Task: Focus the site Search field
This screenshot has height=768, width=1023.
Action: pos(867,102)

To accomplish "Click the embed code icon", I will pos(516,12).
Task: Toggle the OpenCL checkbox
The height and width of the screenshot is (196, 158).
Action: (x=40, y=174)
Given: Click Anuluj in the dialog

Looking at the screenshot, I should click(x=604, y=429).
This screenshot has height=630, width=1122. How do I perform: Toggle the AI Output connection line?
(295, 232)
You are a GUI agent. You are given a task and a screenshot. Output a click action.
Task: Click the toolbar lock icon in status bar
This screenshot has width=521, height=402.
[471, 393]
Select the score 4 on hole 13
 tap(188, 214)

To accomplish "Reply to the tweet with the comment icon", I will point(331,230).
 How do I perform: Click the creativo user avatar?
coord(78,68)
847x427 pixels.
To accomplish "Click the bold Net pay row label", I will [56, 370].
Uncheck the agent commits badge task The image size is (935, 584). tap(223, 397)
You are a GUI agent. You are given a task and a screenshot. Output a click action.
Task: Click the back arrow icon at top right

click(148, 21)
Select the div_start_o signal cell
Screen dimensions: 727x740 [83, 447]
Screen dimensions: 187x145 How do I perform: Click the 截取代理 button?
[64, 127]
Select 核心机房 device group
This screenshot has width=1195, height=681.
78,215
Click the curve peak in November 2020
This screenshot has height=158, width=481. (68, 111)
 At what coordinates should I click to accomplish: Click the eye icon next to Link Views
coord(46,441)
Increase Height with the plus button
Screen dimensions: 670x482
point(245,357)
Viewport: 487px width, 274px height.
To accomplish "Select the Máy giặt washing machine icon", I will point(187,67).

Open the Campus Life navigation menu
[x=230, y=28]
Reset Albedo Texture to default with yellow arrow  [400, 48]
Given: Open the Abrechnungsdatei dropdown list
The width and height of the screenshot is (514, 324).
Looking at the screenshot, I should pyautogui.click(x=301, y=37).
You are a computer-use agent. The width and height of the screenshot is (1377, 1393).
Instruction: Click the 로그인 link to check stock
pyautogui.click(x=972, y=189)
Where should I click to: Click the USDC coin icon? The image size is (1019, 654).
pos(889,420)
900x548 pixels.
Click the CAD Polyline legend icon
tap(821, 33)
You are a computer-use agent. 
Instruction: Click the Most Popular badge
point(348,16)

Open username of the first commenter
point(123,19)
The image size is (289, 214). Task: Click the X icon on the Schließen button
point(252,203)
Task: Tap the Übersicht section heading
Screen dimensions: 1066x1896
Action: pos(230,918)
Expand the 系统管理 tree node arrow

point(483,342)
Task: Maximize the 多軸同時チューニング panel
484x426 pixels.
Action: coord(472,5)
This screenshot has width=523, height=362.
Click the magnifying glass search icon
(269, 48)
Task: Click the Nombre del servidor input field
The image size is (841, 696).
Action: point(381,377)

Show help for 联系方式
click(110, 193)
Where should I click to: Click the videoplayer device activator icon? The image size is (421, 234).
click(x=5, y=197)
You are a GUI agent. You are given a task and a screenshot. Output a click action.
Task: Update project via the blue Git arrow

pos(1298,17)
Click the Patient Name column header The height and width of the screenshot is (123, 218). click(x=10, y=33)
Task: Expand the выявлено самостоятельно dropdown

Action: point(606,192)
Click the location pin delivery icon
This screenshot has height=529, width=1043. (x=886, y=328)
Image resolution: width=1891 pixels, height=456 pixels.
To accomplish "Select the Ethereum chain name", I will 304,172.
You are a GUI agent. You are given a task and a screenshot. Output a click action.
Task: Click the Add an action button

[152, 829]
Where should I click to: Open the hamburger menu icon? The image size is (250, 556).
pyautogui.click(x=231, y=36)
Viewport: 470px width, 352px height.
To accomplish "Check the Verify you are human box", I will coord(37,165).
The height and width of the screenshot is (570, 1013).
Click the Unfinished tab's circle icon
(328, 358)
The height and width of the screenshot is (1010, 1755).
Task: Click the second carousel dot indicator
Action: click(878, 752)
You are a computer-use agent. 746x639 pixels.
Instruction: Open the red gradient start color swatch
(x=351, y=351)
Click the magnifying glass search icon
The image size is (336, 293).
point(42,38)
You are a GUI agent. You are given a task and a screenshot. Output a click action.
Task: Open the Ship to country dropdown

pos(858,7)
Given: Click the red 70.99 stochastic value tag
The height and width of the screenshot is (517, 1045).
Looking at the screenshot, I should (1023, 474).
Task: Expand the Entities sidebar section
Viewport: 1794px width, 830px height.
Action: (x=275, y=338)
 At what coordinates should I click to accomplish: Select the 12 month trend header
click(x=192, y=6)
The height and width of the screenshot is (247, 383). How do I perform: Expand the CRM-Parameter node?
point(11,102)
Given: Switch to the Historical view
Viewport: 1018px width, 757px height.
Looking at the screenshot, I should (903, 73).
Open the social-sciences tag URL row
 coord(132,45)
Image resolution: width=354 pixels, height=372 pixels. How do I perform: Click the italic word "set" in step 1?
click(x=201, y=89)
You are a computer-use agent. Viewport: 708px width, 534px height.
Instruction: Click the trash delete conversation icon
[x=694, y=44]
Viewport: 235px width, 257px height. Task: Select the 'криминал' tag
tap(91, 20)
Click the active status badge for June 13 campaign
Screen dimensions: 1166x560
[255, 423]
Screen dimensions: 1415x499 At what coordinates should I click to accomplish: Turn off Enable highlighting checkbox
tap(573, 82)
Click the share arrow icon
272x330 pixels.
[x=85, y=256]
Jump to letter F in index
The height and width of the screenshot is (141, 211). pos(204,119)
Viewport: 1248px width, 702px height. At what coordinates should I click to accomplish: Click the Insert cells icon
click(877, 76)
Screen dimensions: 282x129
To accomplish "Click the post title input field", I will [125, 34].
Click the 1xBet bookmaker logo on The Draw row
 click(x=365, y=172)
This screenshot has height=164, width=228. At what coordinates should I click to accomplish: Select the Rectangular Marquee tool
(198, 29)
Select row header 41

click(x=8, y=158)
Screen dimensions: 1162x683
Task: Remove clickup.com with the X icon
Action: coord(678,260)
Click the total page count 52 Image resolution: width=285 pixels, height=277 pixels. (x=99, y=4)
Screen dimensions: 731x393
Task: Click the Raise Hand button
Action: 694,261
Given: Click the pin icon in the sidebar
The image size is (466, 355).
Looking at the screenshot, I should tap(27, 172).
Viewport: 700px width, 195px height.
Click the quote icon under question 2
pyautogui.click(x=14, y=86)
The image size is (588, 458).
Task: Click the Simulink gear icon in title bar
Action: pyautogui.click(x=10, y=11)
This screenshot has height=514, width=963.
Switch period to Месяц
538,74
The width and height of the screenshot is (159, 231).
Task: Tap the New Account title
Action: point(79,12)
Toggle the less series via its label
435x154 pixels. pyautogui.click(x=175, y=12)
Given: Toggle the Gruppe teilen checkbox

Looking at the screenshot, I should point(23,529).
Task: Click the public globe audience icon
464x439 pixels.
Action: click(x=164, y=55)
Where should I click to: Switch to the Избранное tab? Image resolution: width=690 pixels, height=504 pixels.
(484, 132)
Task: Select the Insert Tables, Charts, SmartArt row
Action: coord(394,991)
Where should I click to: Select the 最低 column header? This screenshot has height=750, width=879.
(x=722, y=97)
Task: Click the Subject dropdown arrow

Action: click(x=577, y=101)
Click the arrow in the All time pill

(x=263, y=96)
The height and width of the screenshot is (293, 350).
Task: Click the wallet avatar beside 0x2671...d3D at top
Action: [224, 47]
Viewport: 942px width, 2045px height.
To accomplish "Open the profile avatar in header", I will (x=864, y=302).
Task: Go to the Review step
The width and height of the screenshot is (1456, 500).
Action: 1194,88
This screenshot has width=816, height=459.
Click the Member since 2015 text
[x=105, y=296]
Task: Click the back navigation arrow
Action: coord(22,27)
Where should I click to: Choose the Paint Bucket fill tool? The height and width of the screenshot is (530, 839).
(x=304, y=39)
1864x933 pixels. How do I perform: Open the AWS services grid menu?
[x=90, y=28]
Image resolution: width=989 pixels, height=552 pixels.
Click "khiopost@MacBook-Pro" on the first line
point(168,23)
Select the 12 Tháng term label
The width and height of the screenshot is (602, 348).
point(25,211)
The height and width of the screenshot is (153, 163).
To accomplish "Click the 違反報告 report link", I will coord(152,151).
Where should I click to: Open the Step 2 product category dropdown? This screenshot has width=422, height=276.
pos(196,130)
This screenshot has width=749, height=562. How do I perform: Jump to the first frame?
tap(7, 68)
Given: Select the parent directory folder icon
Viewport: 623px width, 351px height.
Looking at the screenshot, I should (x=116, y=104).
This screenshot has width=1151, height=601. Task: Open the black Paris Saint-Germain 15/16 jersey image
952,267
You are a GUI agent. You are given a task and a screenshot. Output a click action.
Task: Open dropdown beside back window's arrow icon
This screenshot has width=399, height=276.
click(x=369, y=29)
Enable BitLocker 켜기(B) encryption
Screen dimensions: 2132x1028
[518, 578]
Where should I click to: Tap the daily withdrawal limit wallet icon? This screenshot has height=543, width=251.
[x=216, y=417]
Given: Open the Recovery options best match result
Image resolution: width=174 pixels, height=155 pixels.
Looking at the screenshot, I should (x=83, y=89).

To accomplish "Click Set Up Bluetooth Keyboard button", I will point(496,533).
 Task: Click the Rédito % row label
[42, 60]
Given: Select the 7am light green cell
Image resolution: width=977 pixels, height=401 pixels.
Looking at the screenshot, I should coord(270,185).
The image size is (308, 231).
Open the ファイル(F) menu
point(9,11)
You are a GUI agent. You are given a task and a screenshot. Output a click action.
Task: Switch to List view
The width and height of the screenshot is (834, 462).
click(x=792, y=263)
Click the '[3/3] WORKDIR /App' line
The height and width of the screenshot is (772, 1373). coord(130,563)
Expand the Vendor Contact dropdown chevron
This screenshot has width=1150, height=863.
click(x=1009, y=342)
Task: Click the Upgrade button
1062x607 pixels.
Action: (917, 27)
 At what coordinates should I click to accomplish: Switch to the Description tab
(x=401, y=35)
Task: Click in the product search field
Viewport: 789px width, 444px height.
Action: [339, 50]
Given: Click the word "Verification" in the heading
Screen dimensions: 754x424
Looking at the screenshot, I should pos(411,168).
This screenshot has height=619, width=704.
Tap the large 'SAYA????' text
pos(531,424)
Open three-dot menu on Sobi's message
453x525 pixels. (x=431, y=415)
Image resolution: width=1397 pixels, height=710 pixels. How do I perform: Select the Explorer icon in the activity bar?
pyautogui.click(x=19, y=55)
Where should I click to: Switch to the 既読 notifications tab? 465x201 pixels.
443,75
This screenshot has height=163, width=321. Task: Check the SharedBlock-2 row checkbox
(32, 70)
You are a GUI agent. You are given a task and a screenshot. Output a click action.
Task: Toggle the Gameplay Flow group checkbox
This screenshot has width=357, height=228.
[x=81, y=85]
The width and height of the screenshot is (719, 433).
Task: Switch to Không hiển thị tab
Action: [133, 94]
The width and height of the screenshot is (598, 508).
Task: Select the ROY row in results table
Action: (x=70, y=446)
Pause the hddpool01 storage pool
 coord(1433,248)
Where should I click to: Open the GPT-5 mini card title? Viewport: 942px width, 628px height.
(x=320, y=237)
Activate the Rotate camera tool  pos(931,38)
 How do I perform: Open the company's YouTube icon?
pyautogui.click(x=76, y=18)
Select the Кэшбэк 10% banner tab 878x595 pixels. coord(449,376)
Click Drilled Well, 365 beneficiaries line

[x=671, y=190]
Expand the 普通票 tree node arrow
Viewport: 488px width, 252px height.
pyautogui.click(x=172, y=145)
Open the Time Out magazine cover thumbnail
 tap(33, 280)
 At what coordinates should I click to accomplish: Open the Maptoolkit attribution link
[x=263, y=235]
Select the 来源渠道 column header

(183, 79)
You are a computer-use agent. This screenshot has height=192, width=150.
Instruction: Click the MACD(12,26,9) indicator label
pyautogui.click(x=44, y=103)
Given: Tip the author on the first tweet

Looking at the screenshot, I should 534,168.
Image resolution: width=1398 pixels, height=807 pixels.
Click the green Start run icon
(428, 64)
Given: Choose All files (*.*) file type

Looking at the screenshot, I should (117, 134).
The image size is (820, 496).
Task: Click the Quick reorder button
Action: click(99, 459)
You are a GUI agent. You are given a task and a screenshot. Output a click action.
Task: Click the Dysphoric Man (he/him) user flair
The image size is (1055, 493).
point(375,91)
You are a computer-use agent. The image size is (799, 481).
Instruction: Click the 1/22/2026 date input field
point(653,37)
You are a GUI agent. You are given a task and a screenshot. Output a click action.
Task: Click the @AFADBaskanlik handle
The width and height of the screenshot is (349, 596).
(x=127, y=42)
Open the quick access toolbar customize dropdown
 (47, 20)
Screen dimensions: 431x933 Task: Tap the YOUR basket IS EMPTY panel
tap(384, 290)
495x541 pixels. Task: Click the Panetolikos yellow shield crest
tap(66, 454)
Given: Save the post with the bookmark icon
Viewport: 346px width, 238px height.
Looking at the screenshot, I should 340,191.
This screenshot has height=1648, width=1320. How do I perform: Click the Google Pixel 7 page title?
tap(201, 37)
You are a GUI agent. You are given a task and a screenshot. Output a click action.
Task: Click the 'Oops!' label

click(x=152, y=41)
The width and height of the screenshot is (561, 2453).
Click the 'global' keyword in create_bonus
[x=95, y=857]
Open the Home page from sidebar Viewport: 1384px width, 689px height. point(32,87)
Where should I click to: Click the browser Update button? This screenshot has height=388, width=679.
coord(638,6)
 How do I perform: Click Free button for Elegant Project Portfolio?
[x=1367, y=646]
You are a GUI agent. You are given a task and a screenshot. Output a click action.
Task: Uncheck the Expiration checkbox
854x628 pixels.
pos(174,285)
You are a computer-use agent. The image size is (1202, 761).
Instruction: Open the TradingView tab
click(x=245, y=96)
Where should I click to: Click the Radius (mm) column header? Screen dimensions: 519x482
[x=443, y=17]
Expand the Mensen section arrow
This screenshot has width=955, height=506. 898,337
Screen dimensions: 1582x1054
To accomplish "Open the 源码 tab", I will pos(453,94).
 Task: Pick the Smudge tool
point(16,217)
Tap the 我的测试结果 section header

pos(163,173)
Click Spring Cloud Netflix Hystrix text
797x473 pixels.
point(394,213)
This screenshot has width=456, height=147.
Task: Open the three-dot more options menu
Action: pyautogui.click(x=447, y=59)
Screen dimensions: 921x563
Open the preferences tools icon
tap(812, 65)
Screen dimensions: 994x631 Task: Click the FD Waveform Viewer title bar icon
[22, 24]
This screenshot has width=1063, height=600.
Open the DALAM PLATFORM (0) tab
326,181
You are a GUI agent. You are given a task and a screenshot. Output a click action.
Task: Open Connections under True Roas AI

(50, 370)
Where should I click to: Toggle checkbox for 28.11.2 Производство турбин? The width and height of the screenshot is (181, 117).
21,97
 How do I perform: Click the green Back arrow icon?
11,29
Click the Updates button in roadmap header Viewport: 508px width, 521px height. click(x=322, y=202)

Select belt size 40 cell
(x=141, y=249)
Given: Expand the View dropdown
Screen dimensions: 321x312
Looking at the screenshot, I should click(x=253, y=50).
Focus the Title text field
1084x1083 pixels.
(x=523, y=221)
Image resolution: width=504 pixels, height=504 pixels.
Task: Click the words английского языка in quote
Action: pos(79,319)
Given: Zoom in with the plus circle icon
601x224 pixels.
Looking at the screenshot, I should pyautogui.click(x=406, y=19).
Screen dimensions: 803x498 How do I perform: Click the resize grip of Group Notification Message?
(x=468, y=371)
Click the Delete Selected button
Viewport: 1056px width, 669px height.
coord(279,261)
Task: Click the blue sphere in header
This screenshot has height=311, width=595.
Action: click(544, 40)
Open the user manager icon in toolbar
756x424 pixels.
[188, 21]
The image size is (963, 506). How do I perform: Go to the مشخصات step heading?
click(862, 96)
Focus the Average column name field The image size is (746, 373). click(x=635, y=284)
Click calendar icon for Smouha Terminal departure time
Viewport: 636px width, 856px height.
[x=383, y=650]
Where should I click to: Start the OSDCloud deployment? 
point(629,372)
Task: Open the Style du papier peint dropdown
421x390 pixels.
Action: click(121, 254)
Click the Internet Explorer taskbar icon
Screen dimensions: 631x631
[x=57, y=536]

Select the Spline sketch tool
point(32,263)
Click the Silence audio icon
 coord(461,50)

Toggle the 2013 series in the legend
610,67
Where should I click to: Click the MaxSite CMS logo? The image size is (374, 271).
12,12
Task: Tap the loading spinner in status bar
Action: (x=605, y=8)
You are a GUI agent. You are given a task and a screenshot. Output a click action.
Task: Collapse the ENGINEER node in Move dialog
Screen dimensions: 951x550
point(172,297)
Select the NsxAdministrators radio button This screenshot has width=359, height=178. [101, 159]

____

Work order — Take the line that contains "Task: Open the Style du papier peint dropdown" and every line after it in the material above. Set those lines down exactly and nothing more.

The answer —
Task: Open the Style du papier peint dropdown
421x390 pixels.
Action: click(121, 254)
Click the Internet Explorer taskbar icon
Screen dimensions: 631x631
[x=57, y=536]

Select the Spline sketch tool
point(32,263)
Click the Silence audio icon
 coord(461,50)

Toggle the 2013 series in the legend
610,67
Where should I click to: Click the MaxSite CMS logo? The image size is (374, 271).
12,12
Task: Tap the loading spinner in status bar
Action: (x=605, y=8)
You are a GUI agent. You are given a task and a screenshot. Output a click action.
Task: Collapse the ENGINEER node in Move dialog
Screen dimensions: 951x550
point(172,297)
Select the NsxAdministrators radio button This screenshot has width=359, height=178. [101, 159]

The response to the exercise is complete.